DR. BERNARD GERSH: Well, just to go back to one aspect of this study which combines both the old and the new is the story of aspirin. I mean, aspirin began as an anti-inflammatory agent. We then for the last five or ten years have used it mainly as a drug to prevent blood clots by inhibiting platelets, and now maybe it’s going around full circle again and becomes an anti-inflam–maybe it works because it’s an anti-inflammatory agent as well, so it’s sort of interesting to see that what goes around comes around.
MARGARET WARNER: And choose maybe one other drug that in the past year has shown particular promise.
DR. BERNARD GERSH: Well, there actually have been a number. The one area that I think fulfilled the promise of the 1980’s and was concerned in the 1990’s were the clot-dissolving or thrombolytic drugs. And it was almost 90 years ago that Dr. Herrick in the United States postulated that the heart attack would lead to a blood clot in an artery supplying a heart, and 80 years later we’ve realized that dissolving these clots is feasible and very effective, and basically all that work was done in the 80’s, but I think we’ve learned even more in the 90’s about how effective these drugs are in all age groups, irrespective of sex.
MARGARET WARNER: And what about in the surgery area? We hear a lot about these new non-invasive procedures. We don’t have to saw the guy’s chest open anymore.
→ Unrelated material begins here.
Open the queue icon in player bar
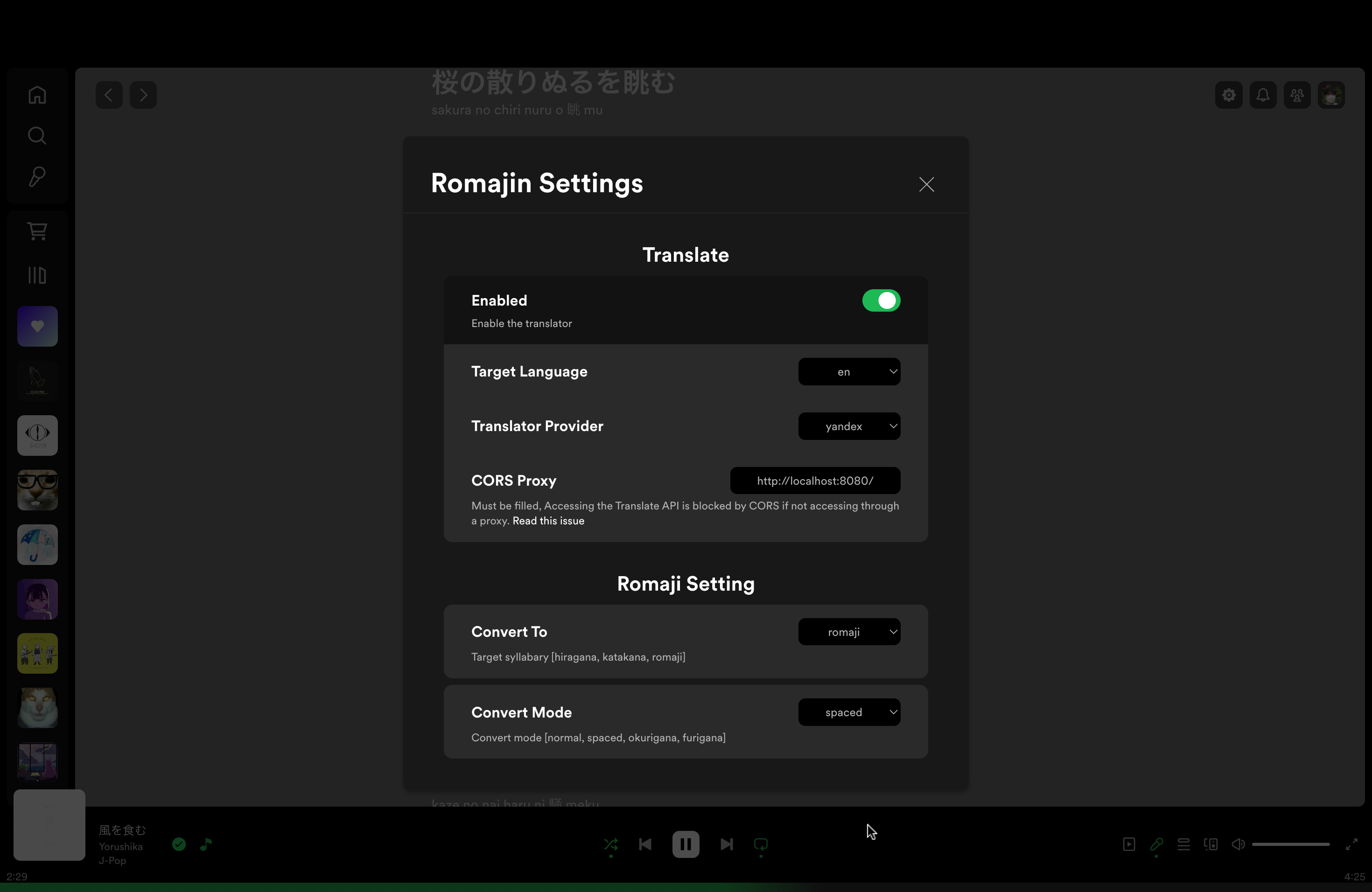Screen dimensions: 1372x892 [x=1183, y=844]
DR. BERNARD GERSH: I think you must be talking about what we call minimally invasive surgery, or keyhole surgery. And it’s important, I think, to emphasize that this is new and promising, but it’s not just one kind of an operation. There is one operation in which the incision is very small. The patient is not put on the heart-lung bypass machine. They don’t go onto that heart-lung machine. And a bypass is done to usually just one artery. It is a small incision.
It’s a limited operation because you can only bypass one artery, and many people who need bypass surgery need three or four arteries bypassed or two. The other form of minimally invasive surgery, if I can use that term, involves new technology which will enable the patient to go on bypass through a small incision. And obviously it has the great potential to reduce hospital stay and reduce mobility and pain, and it’s exciting, and we need to follow very closely, and I would stay tuned over the next year. There will be a lot more information.
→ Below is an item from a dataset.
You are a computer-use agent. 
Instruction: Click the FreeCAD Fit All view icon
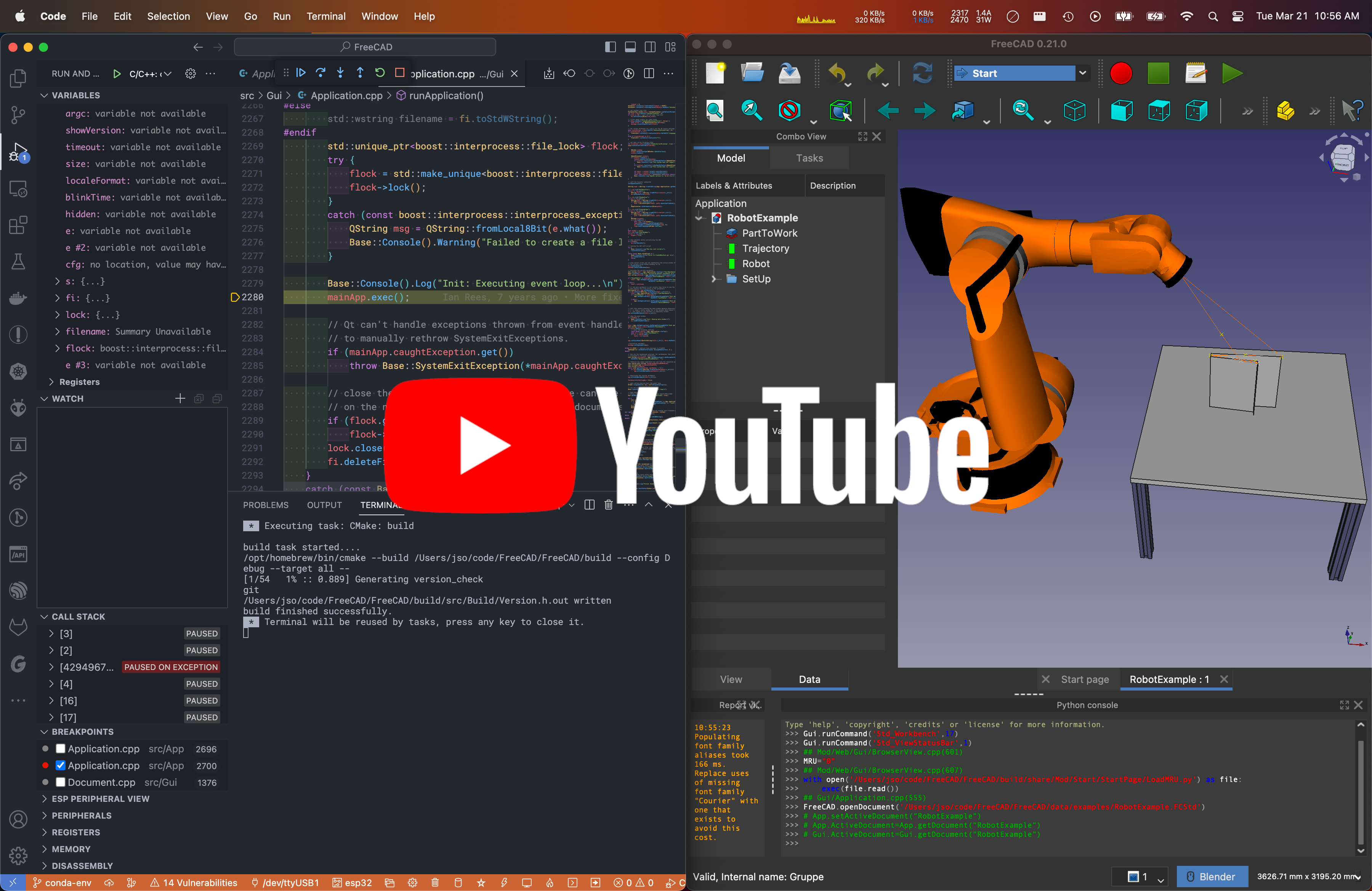click(714, 110)
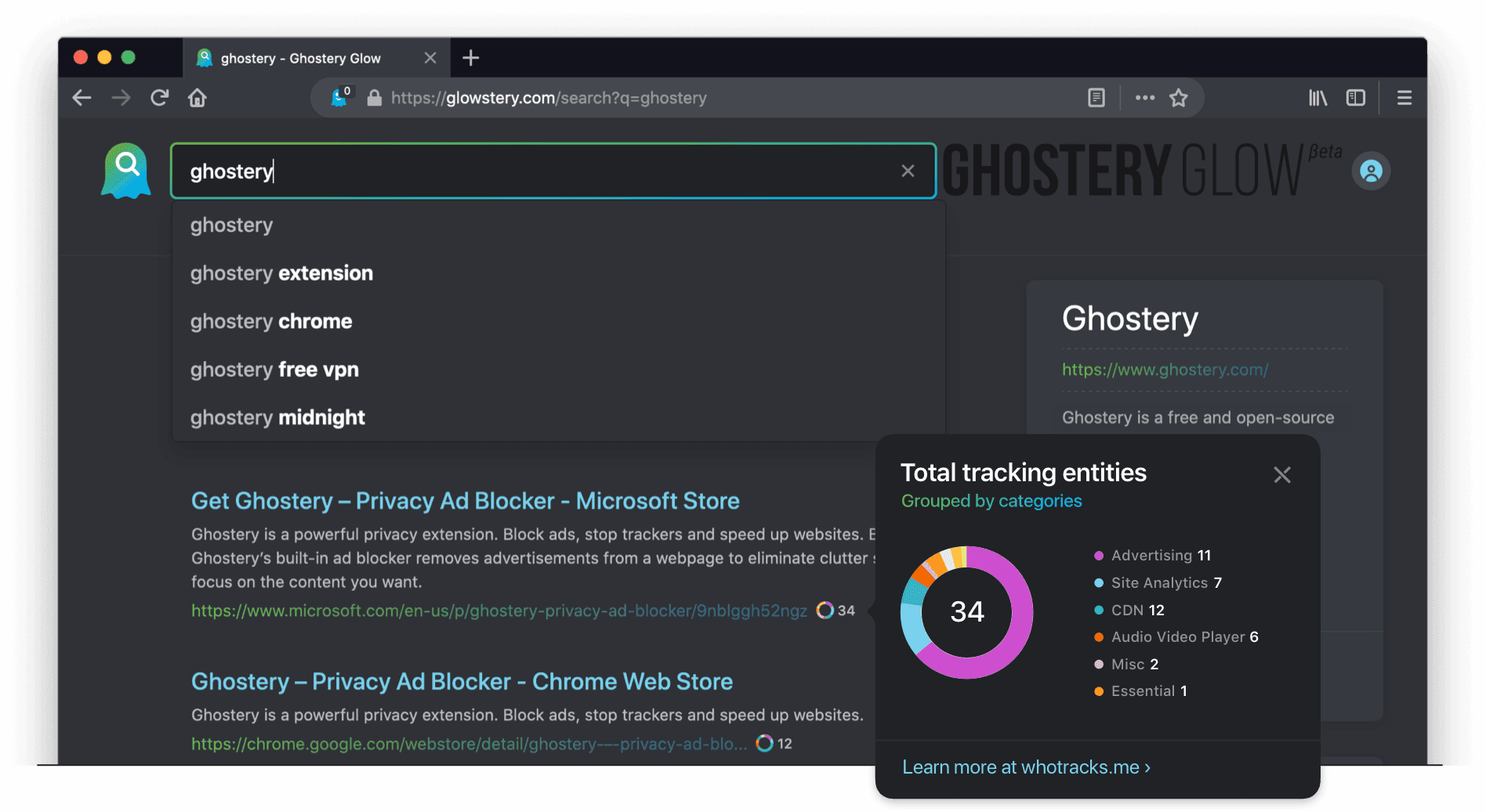Open the Chrome Web Store result link

coord(462,681)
MARGARET WARNER: And Dr. Ridker, briefly, before we go, this has to do with lifestyle versus medical breakthroughs and which has done more to reduce the mortality rate. A recent study suggested it’s actually most the medical breakthrough. What’s your view on that?
DR. PAUL RIDKER: Well, it’s a very interesting question. We clearly have made tremendous changes in our ability to reduce the case fatality rate for heart attacks. That is to say, when individuals now have heart attacks, as Dr. Gersh has pointed out, we have some excellent therapies that if given very rapidly and if patients recognize theirs signs and symptoms and can get to the hospital quickly, our colleagues can do a very good job in keeping the patient alive.
So part of that benefit we now see is in case fatality rates. On the other hand, it remains a fact that a great majority of heart disease nonetheless will occur, and we have a tremendous opportunity in primary prevention; that is, in stopping the patient from ever having their first heart attack. So what it really all boils down to is smoking cessation, blood pressure control, cholesterol reduction, exercise, and diet. And, in fact, if we can comply with those, I think our patients will do quite well and hopefully won’t see Dr. Gersh or I.
MARGARET WARNER: Great. Well, thank you both very much. We do have to leave it there. Thank you both.